If, as seems very likely, Parliament decides to endorse the Government’s plans to approve the building of a third runway at Heathrow Airport later today, there remains a very good chance that that runway will never actually be built. Indeed, it seems likely that parliamentary approval will be the precursor to years of judicial reviews and court cases.
But if building a third runway at Heathrow is the answer, what is the question? The Davies Commission, which recommended that Heathrow be allowed to build a third runway, looked at how much aviation capacity the UK might need in the medium-term and how this could be achieved. However this approach was always flawed because it made no real effort to consider how air travel will evolve over the coming decades.
There are two possible models for the future of aviation and the sort of airport expansion you choose depends very much on which one you believe will prove most viable.
The first model assumes that hub capacity remains all-important. The hub model is one of aggregated demand, so it assumes that a UK-sized country would have one major airport that is large enough to have regular internal flights to and from a variety of regional airports.

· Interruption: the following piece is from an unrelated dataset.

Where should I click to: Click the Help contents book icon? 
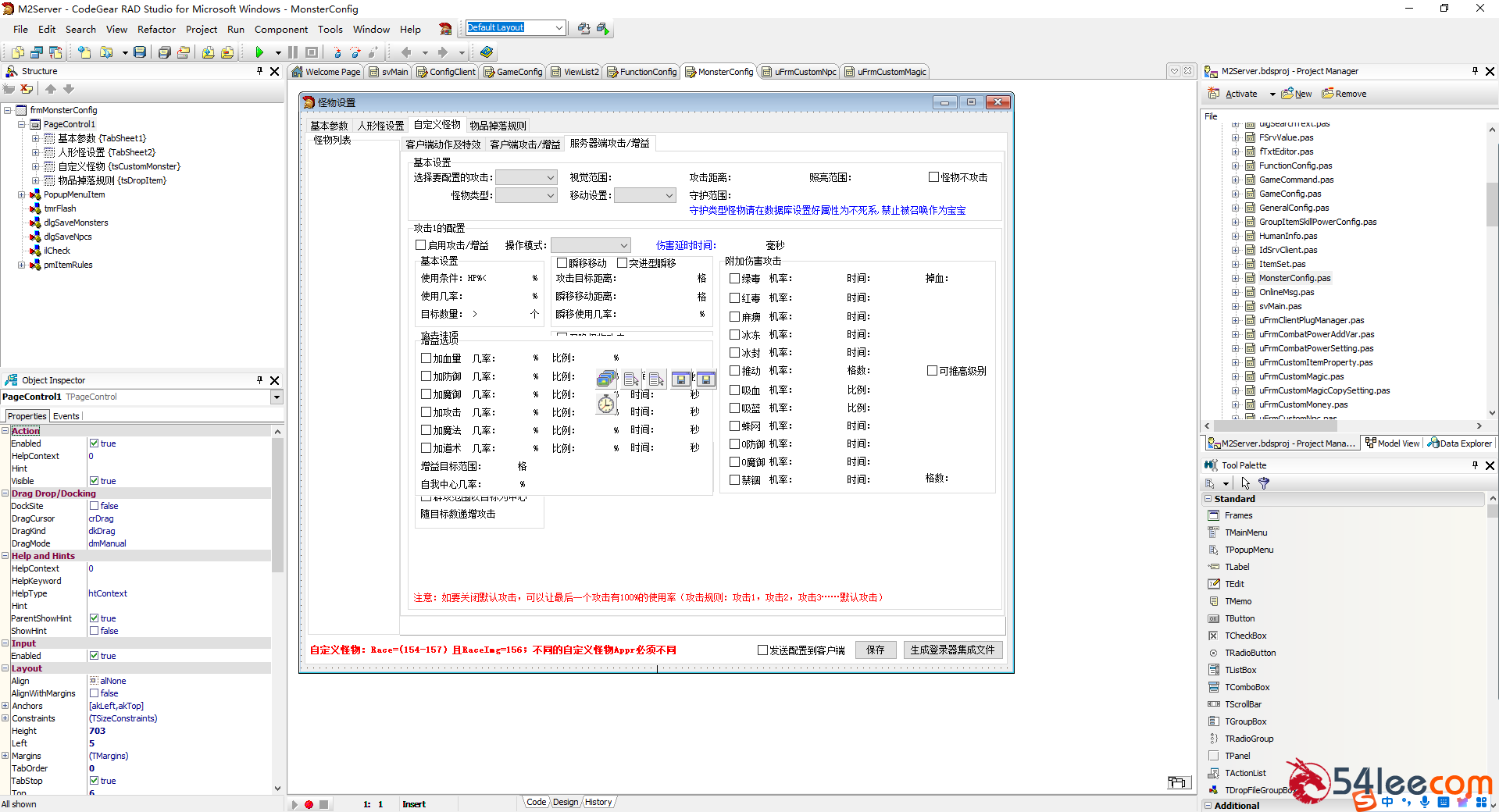coord(487,52)
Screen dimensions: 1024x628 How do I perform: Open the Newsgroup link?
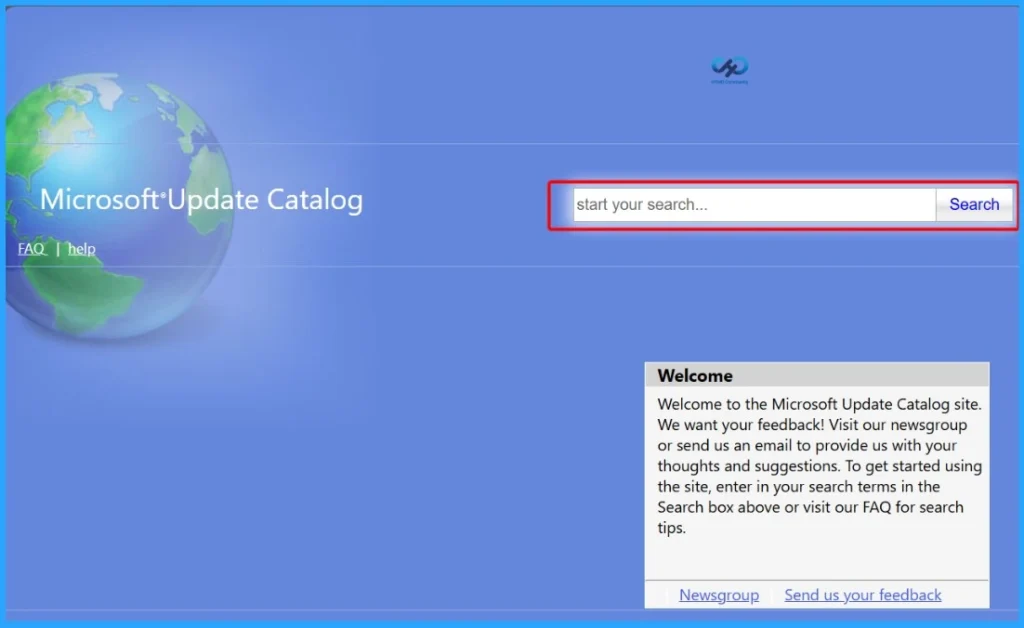coord(718,595)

A useful way to think about this is to consider how many people from different cities in the UK wish to travel to different world cities on any given day. If, for example, there were 30 Glaswegians who wished to travel to Hong Kong every day then it would not be economically viable for an airline to run a daily service from Glasgow Airport. However, if you collect up everyone in the UK who wishes to fly to Hong Kong on any given day then, as long as it’s easy to travel from the various regional airports to the hub airport, a regular service becomes economically viable. Consequently the hub capacity model enables regular flights from the hub to destinations all over the world.